6.Let f: A-> B.Let f" be the inverse relation ,then show that

To show these statements, we start by clarifying some definitions and concepts.

Definitions:

1. Function: A relation \( f: A \to B \) is called a function if every element in \( A \) is related to exactly one element in \( B \).

2. Inverse Relation: The inverse relation \( f' \) (often denoted \( f^{-1} \)) of a relation \( f \) is defined such that if \( (a,b) \in f \), then \( (b,a) \in f' \).

3. One-to-One Function (Injective): A function \( f \) is one-to-one (1-1 or injective) if for all \( x_1, x_2 \in A\), if \( f(x_1) = f(x_2) \), then \( x_1 = x_2 \).

4. Onto Function (Surjective): A function \( f \) is onto (surjective) if the range of \( f \) is equal to \( B \), meaning every element in \( B \) is the image of at least one element in \( A \).

Now, we will prove the statements:

Part (a):

Statement: \( f \) is a function from \( \text{Range}(f) \) into \( A \) if and only if \( f \) is 1-1.

Proof:

1. (⇒) Assume \( f \) is a function from \( \text{Range}(f) \) into \( A \):

   • Let \( f(x_1) = f(x_2) \) for some \( x_1, x_2 \in A \).
   • Since \( f \) is a function from \( \text{Range}(f) \) into \( A \), for every output in the range, there is a unique corresponding input.
   • This means \( x_1 \) must equal \( x_2 \). Therefore, \( f \) is injective (1-1).

2. (⇐) Assume \( f \) is 1-1:

   • For any \( b \in \text{Range}(f) \), there exists \( a \in A \) such that \( f(a) = b \).
   • Since \( f \) is 1-1, there cannot be two different inputs \( a_1 \) and \( a_2 \in A \) that map to the same \( b \). Thus for each \( b \in \text{Range}(f) \), there is a unique \( a \), making \( f \) a function from \( \text{Range}(f) \) into \( A \).

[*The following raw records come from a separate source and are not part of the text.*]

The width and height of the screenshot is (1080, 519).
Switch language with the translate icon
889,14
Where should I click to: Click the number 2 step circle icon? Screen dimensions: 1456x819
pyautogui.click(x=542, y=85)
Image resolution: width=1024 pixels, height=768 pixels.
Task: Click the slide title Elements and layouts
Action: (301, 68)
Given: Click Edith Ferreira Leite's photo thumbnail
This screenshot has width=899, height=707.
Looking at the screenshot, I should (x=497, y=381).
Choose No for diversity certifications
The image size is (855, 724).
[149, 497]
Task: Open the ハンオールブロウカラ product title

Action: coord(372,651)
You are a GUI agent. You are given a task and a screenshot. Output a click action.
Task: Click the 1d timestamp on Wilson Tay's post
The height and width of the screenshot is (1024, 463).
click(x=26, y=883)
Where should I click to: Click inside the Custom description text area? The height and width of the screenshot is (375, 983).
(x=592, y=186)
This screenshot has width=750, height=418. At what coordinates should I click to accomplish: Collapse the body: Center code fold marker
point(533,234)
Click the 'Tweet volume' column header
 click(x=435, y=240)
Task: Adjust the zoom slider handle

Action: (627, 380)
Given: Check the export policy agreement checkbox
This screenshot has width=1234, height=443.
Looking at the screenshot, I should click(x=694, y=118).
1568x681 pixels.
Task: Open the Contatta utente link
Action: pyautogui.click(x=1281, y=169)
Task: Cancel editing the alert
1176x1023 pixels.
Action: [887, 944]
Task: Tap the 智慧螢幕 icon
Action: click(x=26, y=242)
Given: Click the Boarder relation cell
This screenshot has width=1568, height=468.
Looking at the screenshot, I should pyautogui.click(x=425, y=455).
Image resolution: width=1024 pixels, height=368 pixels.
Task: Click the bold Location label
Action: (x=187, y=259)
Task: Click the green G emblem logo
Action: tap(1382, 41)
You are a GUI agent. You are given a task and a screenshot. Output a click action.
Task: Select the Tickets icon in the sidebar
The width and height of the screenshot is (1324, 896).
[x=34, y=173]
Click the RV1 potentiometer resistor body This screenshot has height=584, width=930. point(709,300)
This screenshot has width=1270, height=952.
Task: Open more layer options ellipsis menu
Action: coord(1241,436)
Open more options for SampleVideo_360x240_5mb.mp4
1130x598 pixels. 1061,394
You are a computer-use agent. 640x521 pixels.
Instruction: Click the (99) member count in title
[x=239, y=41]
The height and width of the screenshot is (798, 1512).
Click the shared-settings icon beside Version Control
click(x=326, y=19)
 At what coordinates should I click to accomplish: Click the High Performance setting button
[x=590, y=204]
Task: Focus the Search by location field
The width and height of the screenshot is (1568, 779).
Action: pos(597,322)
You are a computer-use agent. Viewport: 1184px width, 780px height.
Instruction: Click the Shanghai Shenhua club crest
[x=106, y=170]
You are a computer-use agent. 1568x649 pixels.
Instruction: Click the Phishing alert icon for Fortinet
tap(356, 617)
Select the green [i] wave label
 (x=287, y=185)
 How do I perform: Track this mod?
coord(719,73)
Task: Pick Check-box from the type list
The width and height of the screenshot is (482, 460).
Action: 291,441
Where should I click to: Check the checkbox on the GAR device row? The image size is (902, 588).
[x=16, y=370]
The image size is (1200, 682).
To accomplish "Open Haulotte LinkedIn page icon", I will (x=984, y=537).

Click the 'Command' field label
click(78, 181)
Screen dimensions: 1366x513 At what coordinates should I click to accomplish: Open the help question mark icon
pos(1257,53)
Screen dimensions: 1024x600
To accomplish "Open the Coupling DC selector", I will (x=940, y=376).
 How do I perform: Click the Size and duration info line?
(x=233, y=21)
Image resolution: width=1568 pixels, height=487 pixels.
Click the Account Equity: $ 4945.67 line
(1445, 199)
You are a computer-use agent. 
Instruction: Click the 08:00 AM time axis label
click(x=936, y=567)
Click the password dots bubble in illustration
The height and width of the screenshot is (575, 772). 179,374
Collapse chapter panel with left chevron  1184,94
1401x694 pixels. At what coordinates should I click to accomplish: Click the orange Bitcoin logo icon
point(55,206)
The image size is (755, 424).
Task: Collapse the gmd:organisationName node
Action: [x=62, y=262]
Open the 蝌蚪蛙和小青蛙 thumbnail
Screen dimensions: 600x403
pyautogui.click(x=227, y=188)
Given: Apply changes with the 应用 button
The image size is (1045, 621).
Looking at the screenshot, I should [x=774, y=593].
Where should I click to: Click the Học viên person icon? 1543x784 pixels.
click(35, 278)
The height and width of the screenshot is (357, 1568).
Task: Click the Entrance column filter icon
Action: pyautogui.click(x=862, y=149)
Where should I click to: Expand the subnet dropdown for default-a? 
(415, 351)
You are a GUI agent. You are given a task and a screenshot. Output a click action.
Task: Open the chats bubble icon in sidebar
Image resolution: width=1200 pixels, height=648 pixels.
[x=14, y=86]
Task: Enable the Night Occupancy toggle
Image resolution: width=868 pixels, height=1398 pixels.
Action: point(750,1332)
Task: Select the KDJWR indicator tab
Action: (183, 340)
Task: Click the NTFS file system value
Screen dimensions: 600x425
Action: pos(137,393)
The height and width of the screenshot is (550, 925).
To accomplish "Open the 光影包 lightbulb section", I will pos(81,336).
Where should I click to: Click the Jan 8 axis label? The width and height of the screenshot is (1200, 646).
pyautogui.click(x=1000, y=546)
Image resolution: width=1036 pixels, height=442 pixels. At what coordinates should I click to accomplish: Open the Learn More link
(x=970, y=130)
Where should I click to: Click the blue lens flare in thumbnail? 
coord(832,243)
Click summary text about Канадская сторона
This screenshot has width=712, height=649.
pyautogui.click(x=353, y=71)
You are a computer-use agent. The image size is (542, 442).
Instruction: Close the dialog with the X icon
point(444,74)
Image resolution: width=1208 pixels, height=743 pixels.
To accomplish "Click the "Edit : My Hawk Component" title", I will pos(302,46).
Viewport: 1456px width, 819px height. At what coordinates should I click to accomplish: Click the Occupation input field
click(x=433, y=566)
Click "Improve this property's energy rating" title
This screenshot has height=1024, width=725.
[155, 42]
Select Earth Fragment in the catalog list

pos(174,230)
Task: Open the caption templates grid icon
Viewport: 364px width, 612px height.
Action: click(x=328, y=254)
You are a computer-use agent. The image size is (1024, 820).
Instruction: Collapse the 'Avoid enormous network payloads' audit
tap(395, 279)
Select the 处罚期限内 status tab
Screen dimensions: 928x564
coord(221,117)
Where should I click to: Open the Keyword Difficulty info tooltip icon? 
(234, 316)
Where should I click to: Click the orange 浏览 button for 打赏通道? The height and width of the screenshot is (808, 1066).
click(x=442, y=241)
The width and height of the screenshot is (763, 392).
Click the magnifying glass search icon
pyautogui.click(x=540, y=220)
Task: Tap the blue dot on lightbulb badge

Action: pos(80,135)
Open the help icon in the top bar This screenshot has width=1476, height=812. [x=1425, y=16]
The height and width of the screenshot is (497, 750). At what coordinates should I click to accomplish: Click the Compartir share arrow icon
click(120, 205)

Thus, we have shown that \( f \) is a function from \( \text{Range}(f) \) into \( A \) if and only if \( f \) is 1-1.

Part (b):

Statement: \( f' \) is a function from \( B \) into \( A \) if and only if \( f \) is 1-1 and onto.

Proof:

1. (⇒) Assume \( f' \) is a function from \( B \) into \( A \):

   • For every \( b \in B \), there is a unique \( a \in A \) such that \( f(a) = b \).
   • Since there must be a unique \( a \) for each \( b \), \( f \) must be 1-1; if \( f(a_1) = f(a_2) = b \), then \( a_1 \) must equal \( a_2 \).
   • Moreover, since \( f' \) is defined for every \( b \in B \), it means every element in \( B \) must be the image of some \( a \in A \) (i.e., \( f \) is onto).

2. (⇐) Assume \( f \) is 1-1 and onto:

   • Since \( f \) is onto, for every \( b \in B \), there exists at least one \( a \in A \) such that \( f(a) = b \).
   • Since \( f \) is 1-1, this mapping from \( b \) back to \( a \) must be unique for each \( b \).
   • Therefore, we can define the inverse relation \( f' \) where for every \( b \in B \), there is a unique associated \( a \in A \), meaning \( f' \) is a function from \( B \) into \( A \).

Thus, we have shown that \( f' \) is a function from \( B \) into \( A \) if and only if \( f \) is 1-1 and onto.

Overall, both parts of the statement are proven successfully.